Kathaleen Perry

There's no doubt that Kathaleen Perry is a Neighbourhood Hero but I'm having trouble just starting to write this column about her.

Since she was nine months old Kathaleen has been through unbelievable life challenges and still come out a winner, challenges so unimaginable that if I'm not careful, this column could easily read like a "pity party" report and believe me, that's the last thing Kathaleen would want.

"Pity drives me insane," she told me. "I can't stand it when people feel sorry for me."

When she was nine months old, Kathaleen was severely burned in a house fire. In her words her cheeks were severely scarred, she had a witches nose -- severely crooked with a large bump -- and she had no neck. Most of her fingers were also burned so badly only stumps remain.

From nine months until she was 18, Kathaleen spent six months a year at the Shriner's Burn Hospital in Montreal, alternating three months in hospital and three months at home. Then, when she turned nineteen - she took her eighteenth year off -- she was in once a year for three months. That schedule continued until she was twenty-seven.

In total she had ninety-six separate surgeries but none of them could be done on her face until she was eighteen and her skull fully grown.

Can you imagine living through your teens with such a badly scarred face and maintaining any sense of self-esteem and self-confidence? If you think back you'll recall that as teenagers most of us thought a zit was a disaster.

Until she was sixteen and moved to Montreal on her own, Kathaleen says she really didn't like herself. However given constant support from the Montreal Shriners, things began to change.

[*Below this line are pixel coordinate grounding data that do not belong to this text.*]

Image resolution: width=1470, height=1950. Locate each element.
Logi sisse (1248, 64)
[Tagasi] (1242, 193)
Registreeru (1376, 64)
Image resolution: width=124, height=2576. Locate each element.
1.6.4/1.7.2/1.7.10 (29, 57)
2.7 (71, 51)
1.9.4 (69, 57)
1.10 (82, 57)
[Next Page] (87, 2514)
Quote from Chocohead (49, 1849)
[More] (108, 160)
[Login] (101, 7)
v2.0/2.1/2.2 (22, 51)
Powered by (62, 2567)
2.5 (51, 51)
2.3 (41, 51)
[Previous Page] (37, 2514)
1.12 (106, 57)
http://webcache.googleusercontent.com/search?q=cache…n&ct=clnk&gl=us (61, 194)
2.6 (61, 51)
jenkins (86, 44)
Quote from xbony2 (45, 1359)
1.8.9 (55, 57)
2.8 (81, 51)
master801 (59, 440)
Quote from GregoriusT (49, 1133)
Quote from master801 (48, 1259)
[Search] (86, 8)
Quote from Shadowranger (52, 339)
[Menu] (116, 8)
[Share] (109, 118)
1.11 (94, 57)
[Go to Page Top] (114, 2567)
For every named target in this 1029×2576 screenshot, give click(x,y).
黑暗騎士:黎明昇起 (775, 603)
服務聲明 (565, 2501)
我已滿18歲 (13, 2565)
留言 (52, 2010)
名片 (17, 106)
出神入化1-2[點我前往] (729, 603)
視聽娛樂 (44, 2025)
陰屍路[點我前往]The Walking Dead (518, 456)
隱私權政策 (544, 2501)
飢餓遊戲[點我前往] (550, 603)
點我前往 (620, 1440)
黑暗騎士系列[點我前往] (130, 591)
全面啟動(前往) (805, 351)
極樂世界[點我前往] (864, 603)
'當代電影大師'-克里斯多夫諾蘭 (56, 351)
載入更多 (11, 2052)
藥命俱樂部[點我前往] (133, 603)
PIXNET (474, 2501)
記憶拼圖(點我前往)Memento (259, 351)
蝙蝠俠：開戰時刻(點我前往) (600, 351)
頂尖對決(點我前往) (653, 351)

"They made me feel I was a person, that I didn't have to hide behind my scars or worry about what people might say ... Now I'm not saying people can't hurt me because I'd be lying ... I've lived with my scars all my life and they still bother me but I've overcome it by thinking if people don't have the time to get to know me, it's their problem, not mine."

Kathleen married young in Montreal. But after her second child, she returned to school, completed her high school education and went on to qualify as a Long Term Practical Nurse. Eventually that job didn't work out because of problems with her hands, problems that resulted from the fire. She then qualified as a Medical Office Assistant. Neither of these qualifications is recognized in British Columbia today.

Three years ago Kathaleen became a single mother with six children and soon after started the Social Work Diploma Program at Malaspina U-C.

Kathleen's primary reason for going back to school had less to do with finding a good job than it had to do with motivating her kids.

"Even if I don't get a great job," she says, "I will teach my kids that it's important to finish school before you start a family."

Some of the primary lessons Kathleen says she has learned so far in life include:

  • Focus on what you have, not what you don't have. Focus on your strengths and gifts.
  • If you are having a bad day, let it go. Don't carry that baggage into tomorrow.
  • And of course, you can's judge a book by its cover.

As we were ending our conversation Kathleen said something that keeps coming up for me.

"When you are different," she said, "people have fear of the unknown and it's easier for them to not go near you and see what you are all about."

Does that touch you at that same deep level it touches me? How much have we missed in life because of our unfounded fears?